Кому обязаны их гением — Сократ, Галилей, Э. По, Толстой, «своей» общественности, мировой культуре или только самим себе?
Что подтверждают они? Или они — совершенное исключение в рядах общественной закономерности, дарвиновская «счастливая случайность»?
Я полагаю — нет! Гений — великая человеческая радость, великий брать, который творческим горением своим приобщает нас вечности и тем дает самое большее доказательство любви, какое вообще может быть дано человеком! Через творческий полет гения связываем мы себя со всем нашим прошлым и будущим, в гении постигаем наши возможности, гением можем оправдать нашу общественность.

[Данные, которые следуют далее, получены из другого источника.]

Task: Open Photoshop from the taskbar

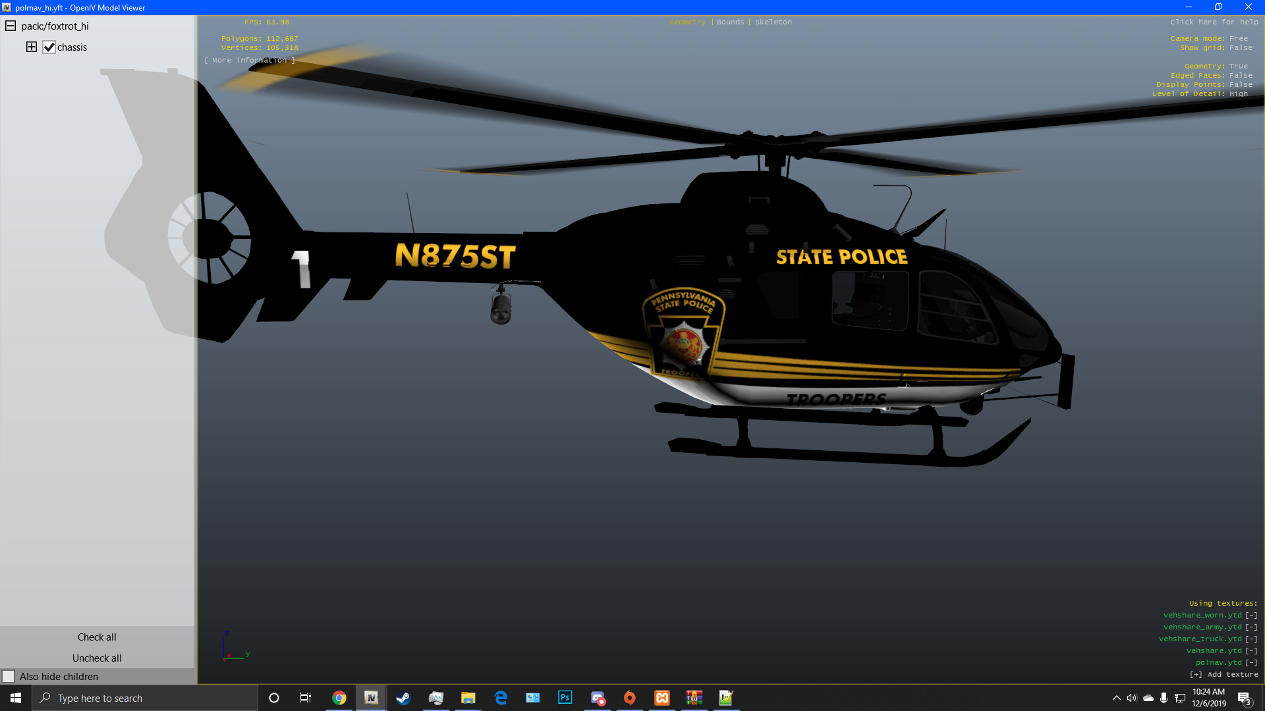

Именно гений и есть величайшее торжество общественности, ибо что иное гений, как не синтез всего, что смутно предчувствуется, бродит, и не находит себе формы в самой среде, взрастившей гения? Гений — живой, органический, своеобразный синтез, способность в многогранной восприимчивости объять все, доступное другим лишь по частям. Отсюда тот восторг и преклонение, которым встречают дело гения все, кто узнает в нем свои тайные предчувствия и в совершенной форме познает свои собственные стремления. Отсюда глумление и ненависть всех тех, кто инстинктивно чувствует в гении способность встать над уровнем среды и, пренебрегая всем условным и относительным, выявить в творчестве своем элементы вечного — говорить не только о настоящем, но приподнять завесы будущего!
Так только может понимать гения анархистское мировоззрение.
Так определял гения анархист-философ — Гюйо. «Гений — пишет он в исследовании «Искусство с точки зрения социологии» — быть может, более других представляет ineffabile individuum и в то же время он носит в себе как-бы живое общество... Способность отделяться от своей личности, раздваиваться, обезличиваться, это высшее проявление общительности (Sociabilitè) ...составляет самую основу творческого гения»...
Бакунин также понимал гения, как продукт общественности: «..Ум величайшего гения на земле не есть-ли что иное, как продукт коллективного, умственного, и также и технического труда всех отживших и ныне живущих поколений?... Человек, даже наиболее одаренный, получает от природы только способности, но эти способности умирают, если они не питаются могучими соками культуры, которая есть результат технического и интеллектуального труда всего человечества».
Существует убеждение, что дело гения — за пределами общественности, что судьбы последней должны быть ему безразличны, что творчество его — его личная необходимость, условие его личного здоровья и благополучия. Гений не растрачивает своего гения, своего «священного огня» на «жалкий род, глупцов», «жрецов минутного, поклонников успеха». По слову Гёте, гений должен строить выше пирамиду своего бытия и оставаться там в творческом уединении гения. Он должен следовать призывам Пушкина:
Подите прочь — какое дело Поэту мирному до вас!
или:
Ты царь — живи один. Дорогой свободной Иди, куда влечет тебя свободный ум, Усовершенствуя плоды любимых дум, Не требуя наград за подвиг благородный.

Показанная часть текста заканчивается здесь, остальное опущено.